Elwood shifted uncomfortably in his seat, and then nodded slowly. The young voice was muffled, but vaguely recognizable... it had also been six months since Buster had last been anywhere near a church, let alone confession. His own voice barely above a whisper, he warily replied, “go ahead, child...”
There was a pause on the other side. Was it actually Buster, and he had just realized that Elwood was only pretending to play the part of priest? “I...” The young voice stumbled over his words, then took a deep breath and hurriedly said, “I dishonoured my father.”

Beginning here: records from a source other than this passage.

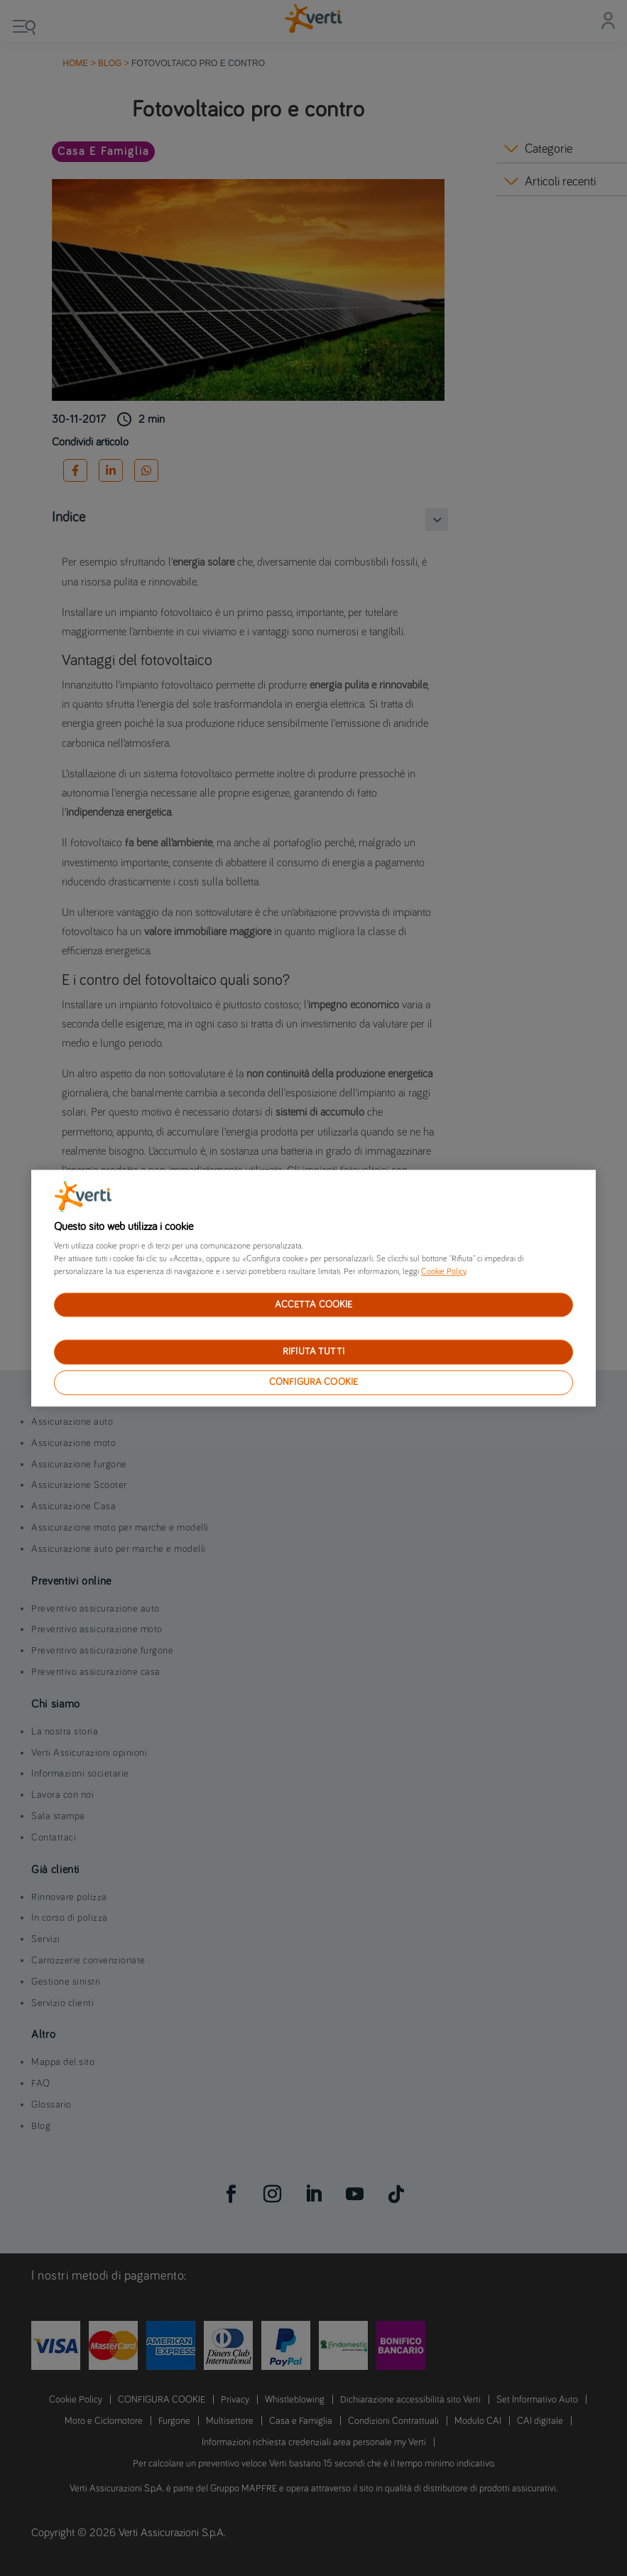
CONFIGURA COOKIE (313, 1382)
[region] (313, 1288)
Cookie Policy (443, 1272)
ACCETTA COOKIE (314, 1305)
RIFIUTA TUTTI (313, 1352)
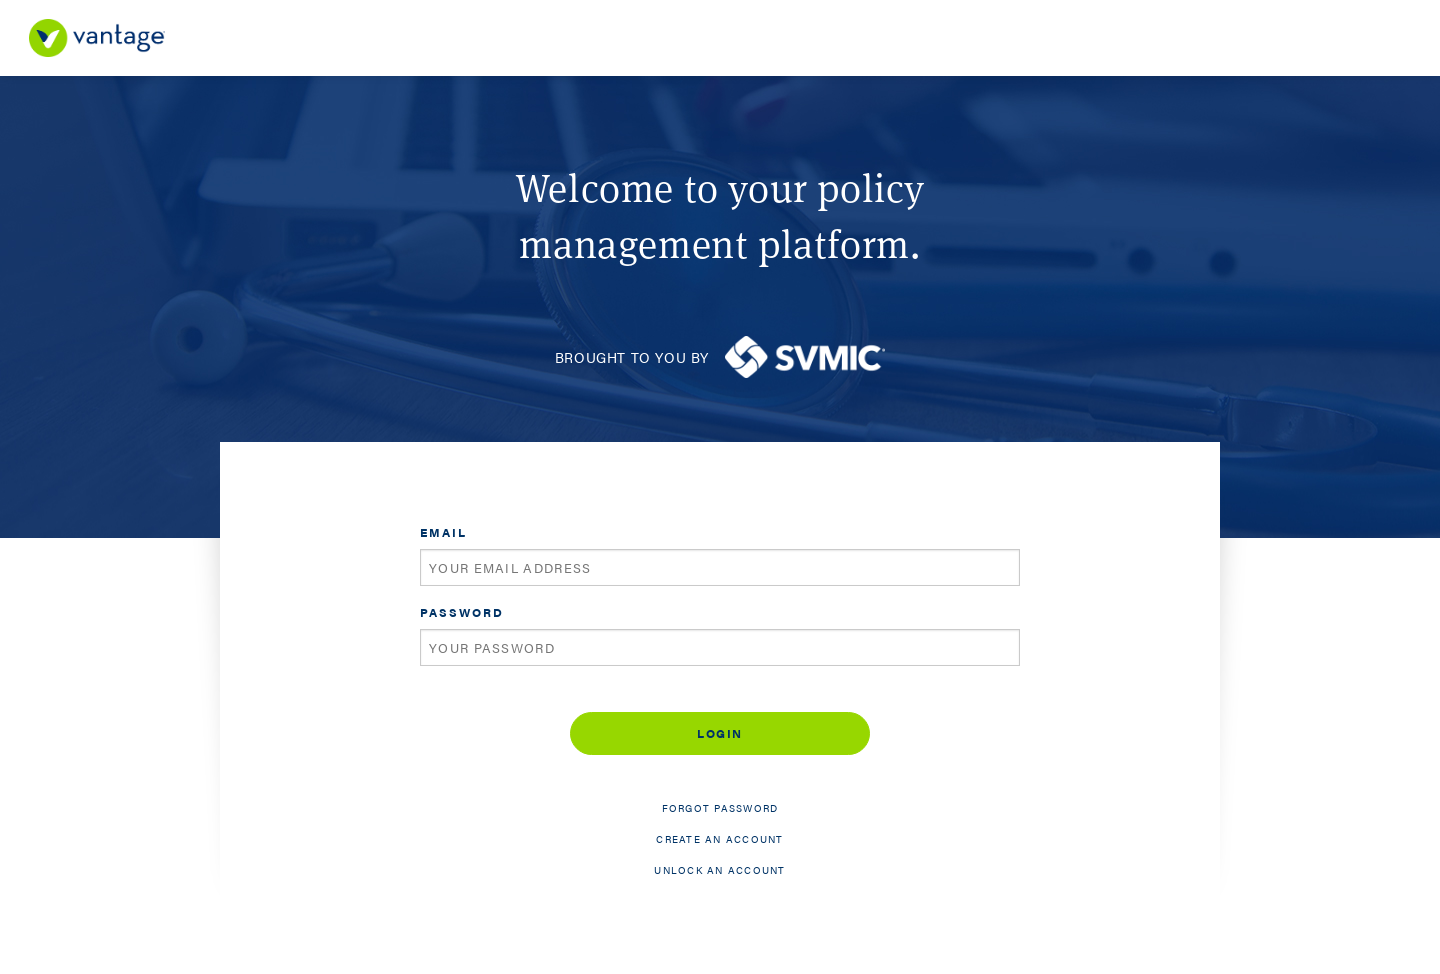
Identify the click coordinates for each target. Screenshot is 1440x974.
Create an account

The young voice had a parent, then – it couldn't possibly be Buster, Elwood thought, a surge of relief running through him. However, then the voice went on.
“Well, he's not my father, not really. I just kind of look at him as such.” The voice paused, then added mournfully, “I really hope he's alright. We're... we're both in trouble at the moment, and... I don't know where he is...”
Elwood grimaced. That was Buster, alright. He couldn't break the illusion, now, not when their safety depended on remaining hidden and making a minimum of noise. “I'm sure your 'father' is safe and well,” he replied quietly, trying to sound comforting and hide his concern about the repercussions this could have.
On the other side of the grille, he could make out Buster nodding. “I hope so,” the boy responded with a sigh. “We haven't been talking since it all went down, and... I wouldn't want for this to be hanging over our heads, if one of us were to get caught or something.”
Leaning his head on the wall, Elwood hmmed, then said, “have you thought about apologizing to him?”
This only seemed to make Buster sound increasingly dejected. “I want to, but...” The boy shifted uncomfortably, picking at his sleeve. When he spoke again, his voice seemed... crackly, almost as if he was about to cry. “I know he's mad, and I'm kinda scared to talk to him. It kind of makes me feel... bad. 'Cause he took me in, and I didn't mean for anything bad to happen and... ”
Elwood raised his eyebrows at this. So that was why Buster had been so distant with him. He sighed. When this was over, perhaps he also owed the boy an apology.
Buster took a deep breath, releasing it slowly, and then looked up at the grille. “Do you think apologizing'll work?”
“I guarantee it,” Elwood responded softly. A comforting silence fell in both closets before he broke it with one last question. “Anything else?”
Buster went silent briefly, thinking, before adding, “well, I know I've said 'shit' a few times even after Elwood told me not to.”
Elwood smirked and shook his head. He knew as well as anybody else that old habits died hard.
“Very well, then.” This was the easiest part of the whole gig. “For the remission of sin, I recommend an our father and three hail marys.” Holding a hand to the grille, Elwood cleared his throat, and then quietly went on, pronouncing the formula as Buster bowed his head.
“God, the Father of mercies, through the death and the resurrection of his Son, has reconciled the world to himself and sent the Holy Spirit among us, for the forgiveness of sins. Through the ministry of the Church, may God give you pardon and peace, and I absolve you from your sins in the name of the Father, and of the Son, and of the Holy Spirit.”
He paused, allowing these words to sink in before finally adding the age-old affirmation: “amen”.